This reasoning does not apply to the Constitution of the Commonwealth. In the first place, the Federal Parliament has power to extend the original jurisdiction of the High Court to any case to which original cognizance under the judicial power of the Commonwealth can extend. And in the second place, the Parliament is expressly empowered to “invest any court of a State with federal jurisdiction.” With these provisions, it is probable that for some time there will be no necessity for the creation of any inferior federal courts, but that all the cases in which the original jurisdiction of the Commonwealth is invoked can be dealt with either by the High Court itself or by Courts of the States.

Under sec. 72, the Justices of federal courts created by the Parliament must be appointed in the same way, and for the same tenure, as Justices of the High Court.
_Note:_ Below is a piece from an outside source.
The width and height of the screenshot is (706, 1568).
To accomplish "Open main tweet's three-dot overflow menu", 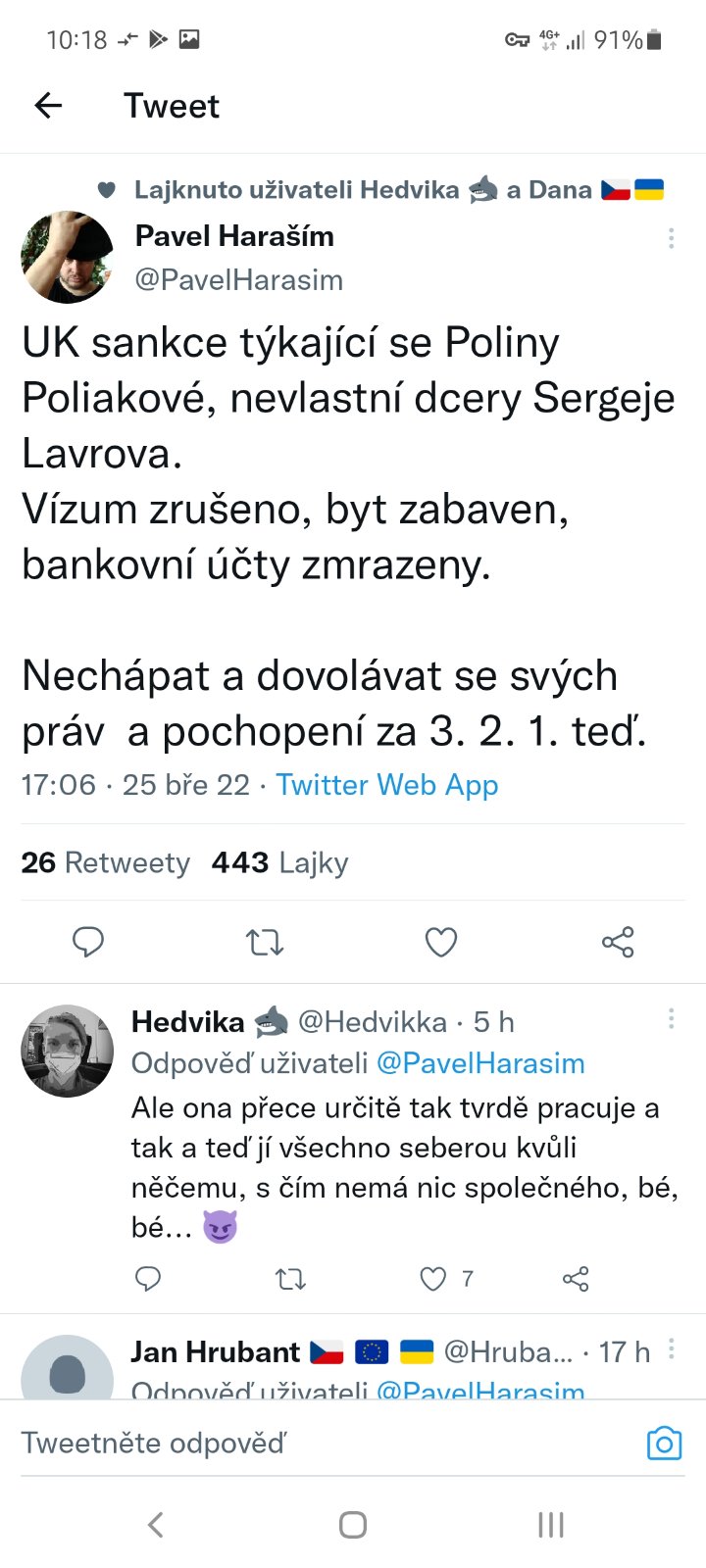I will pos(671,238).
Under sec. 73, the High Court has jurisdiction, “with such exceptions and subject to such regulations as the Parliament prescribes,” to hear and determine appeals from any federal court. It may be noted that the power of “exception and regulation” in this case is not subject to the limitation imposed by sec. 73 with regard to appeals from the Supreme Court of a State, so that the right of appeal from the other federal courts to the High Court is, in the words of Burgess (ii., 331) “very nearly at the mercy of the legislature.”
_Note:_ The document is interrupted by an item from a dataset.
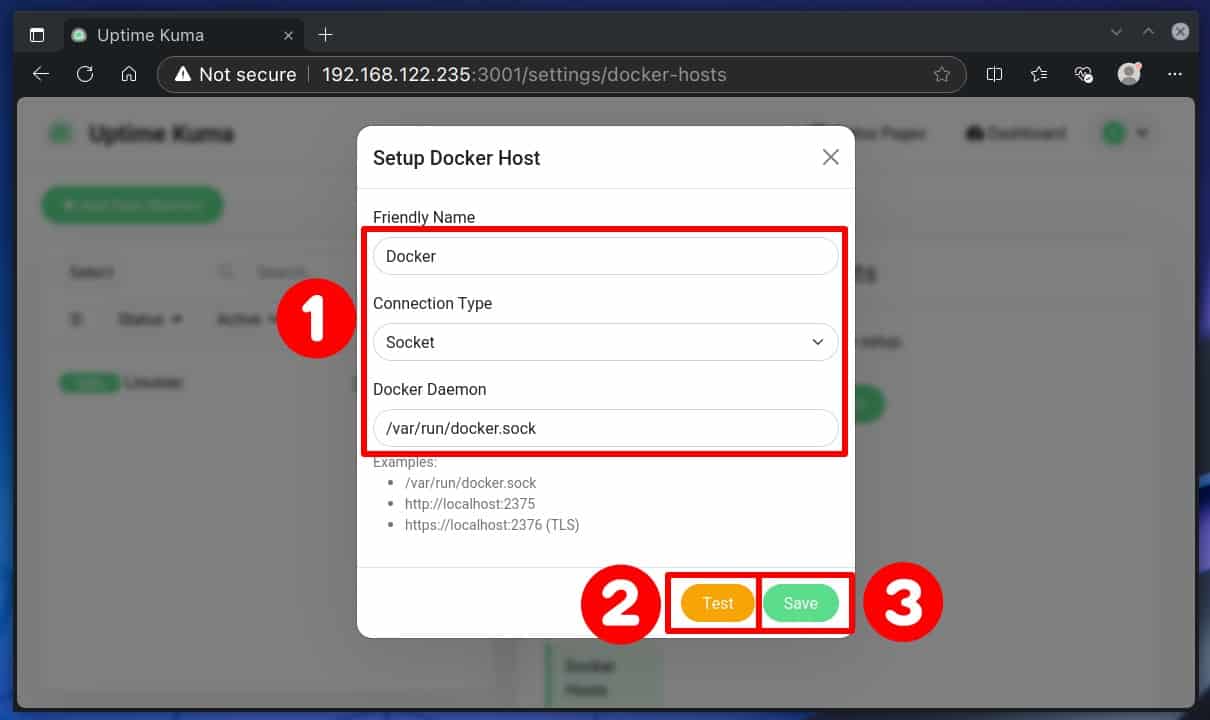Toggle the select-all checkbox in the monitor list
Screen dimensions: 1210x720
tap(77, 319)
Under sec. 77, the Federal Parliament may make laws defining the jurisdiction of these federal courts, and defining the extent to which that jurisdiction is exclusive of that of the State Courts. The jurisdiction of these federal courts is thus—unlike that of the High Court—wholly dependent on the gift of the Parliament. This jurisdiction can only be given “with respect to any of the matters mentioned in” secs. 75 and 76— the sections which enumerate the “matters” in respect of which the High Court has, or may have conferred upon it, original jurisdiction. It is not expressly stated in sec. 77 that the jurisdiction in respect of these matters which may be conferred upon the “other federal courts” is original jurisdiction only. (See notes, § 334, infra.)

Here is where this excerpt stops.